Assignment -
Retype exactly, and only, the lines from the one that contains "Open the description hamburger menu icon" through the final line of the entries.

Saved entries
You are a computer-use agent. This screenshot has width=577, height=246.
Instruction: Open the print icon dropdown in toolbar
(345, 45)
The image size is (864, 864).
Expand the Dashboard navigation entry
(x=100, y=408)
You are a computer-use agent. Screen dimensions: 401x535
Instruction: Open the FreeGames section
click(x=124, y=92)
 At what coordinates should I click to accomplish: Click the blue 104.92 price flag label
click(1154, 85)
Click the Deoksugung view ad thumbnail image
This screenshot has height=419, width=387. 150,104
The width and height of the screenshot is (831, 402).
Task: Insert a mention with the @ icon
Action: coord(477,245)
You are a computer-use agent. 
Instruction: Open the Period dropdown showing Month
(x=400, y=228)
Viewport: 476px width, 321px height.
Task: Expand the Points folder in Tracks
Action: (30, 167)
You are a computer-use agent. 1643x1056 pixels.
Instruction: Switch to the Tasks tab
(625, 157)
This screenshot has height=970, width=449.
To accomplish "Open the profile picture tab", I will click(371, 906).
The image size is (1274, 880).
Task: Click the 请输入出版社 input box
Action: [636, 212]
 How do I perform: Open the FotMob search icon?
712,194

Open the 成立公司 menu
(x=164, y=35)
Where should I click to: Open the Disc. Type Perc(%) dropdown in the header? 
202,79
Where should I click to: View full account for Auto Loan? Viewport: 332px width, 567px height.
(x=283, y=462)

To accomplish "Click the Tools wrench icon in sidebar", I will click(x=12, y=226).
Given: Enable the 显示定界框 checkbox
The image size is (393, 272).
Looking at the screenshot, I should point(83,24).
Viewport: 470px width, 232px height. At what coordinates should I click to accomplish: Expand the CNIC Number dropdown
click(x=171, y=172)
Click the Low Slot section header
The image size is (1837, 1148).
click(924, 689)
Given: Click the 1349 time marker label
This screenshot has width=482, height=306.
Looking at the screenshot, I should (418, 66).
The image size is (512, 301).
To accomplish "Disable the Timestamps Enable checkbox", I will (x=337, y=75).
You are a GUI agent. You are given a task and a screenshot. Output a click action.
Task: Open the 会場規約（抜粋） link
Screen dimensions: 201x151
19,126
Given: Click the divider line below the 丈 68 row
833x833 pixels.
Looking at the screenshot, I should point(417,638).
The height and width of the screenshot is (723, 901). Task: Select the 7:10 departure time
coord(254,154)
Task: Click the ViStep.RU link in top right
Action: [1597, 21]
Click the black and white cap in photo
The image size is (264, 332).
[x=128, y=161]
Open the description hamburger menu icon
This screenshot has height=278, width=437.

Final answer -
Open the description hamburger menu icon
This screenshot has height=278, width=437.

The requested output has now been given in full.